H100 is 35% cheaper in absolute cost (3x faster) and delivers the model 14 days sooner.

Decision: H100 wins. Even for small models, speed advantage pays for hourly premium.

Large Model (70B Parameters) Training

Task: Pretrain a 70B model from scratch to 1 trillion tokens.

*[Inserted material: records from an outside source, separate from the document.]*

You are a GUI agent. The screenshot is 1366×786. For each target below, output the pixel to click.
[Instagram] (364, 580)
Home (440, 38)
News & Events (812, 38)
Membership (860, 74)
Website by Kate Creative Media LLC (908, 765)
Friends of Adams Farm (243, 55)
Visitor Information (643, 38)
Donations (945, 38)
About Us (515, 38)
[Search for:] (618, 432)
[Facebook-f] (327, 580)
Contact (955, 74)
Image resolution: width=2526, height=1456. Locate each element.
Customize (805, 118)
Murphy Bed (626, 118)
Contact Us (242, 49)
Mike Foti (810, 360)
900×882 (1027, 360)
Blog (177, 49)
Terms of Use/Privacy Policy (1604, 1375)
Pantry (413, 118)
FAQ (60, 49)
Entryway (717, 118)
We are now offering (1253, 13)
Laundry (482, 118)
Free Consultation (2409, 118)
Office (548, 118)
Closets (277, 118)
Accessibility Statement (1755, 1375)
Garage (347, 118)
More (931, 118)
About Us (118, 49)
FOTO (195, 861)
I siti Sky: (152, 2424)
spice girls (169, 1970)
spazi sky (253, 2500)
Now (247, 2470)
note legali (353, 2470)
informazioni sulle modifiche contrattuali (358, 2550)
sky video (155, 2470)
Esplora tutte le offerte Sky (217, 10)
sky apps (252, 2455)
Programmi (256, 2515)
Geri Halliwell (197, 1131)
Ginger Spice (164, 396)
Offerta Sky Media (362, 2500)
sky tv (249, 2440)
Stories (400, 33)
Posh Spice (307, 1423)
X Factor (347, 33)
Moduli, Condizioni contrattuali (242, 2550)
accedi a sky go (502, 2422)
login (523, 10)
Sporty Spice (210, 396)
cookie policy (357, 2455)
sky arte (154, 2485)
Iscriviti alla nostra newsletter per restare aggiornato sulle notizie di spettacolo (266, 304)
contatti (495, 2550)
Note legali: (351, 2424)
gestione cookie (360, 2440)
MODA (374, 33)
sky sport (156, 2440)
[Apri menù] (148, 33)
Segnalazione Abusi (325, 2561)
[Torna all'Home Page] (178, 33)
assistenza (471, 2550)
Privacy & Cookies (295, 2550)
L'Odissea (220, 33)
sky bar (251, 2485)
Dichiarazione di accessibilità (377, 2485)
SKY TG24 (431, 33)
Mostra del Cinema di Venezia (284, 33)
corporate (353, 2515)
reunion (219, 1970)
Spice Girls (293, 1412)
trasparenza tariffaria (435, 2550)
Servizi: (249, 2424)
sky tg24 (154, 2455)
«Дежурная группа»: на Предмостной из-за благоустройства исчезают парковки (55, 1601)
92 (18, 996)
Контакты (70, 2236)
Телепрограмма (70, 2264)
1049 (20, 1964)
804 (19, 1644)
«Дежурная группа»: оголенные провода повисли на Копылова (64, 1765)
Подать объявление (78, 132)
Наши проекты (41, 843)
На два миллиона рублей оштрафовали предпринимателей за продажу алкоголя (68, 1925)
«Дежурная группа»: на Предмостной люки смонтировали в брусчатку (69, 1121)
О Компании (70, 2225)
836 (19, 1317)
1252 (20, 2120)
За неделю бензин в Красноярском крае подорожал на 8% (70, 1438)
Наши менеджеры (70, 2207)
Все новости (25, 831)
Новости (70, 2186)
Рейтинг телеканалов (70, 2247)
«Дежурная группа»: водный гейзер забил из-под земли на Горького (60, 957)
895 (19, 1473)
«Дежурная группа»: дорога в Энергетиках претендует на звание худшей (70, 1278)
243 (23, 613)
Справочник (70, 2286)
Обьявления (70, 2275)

A100 (8x SXM cluster, RunPod):

  • Throughput: 450 samples/second
  • Time to 1T tokens: 2.22M seconds = 25.7 days
  • Cost: $1.39/hr × 8 GPUs × 618 hours = $6,860

H100 (8x SXM cluster, RunPod):

  • Throughput: 1,350 samples/second
  • Time to 1T tokens: 740k seconds = 8.5 days
  • Cost: $2.69/hr × 8 GPUs × 206 hours = $4,446

H100 is 35% cheaper (3x faster, but cloud cost is higher per hour). Real win: 17-day speedup (product release sooner, competitor advantage).

Decision: H100 wins on both cost and speed. For production pretraining, clear choice.


Inference Latency & Throughput

Batch Size 1 (Interactive Serving)

Task: Serve a 70B model with single user query (batch 1).

A100 PCIe:

  • Throughput: 18 tokens/sec
  • Latency (P50): 55ms
  • Latency (P99): 120ms

H100 PCIe:

  • Throughput: 42 tokens/sec
  • Latency (P50): 23ms
  • Latency (P99): 45ms

H100 is 2.3x faster. User experiences 32ms latency reduction (noticeable).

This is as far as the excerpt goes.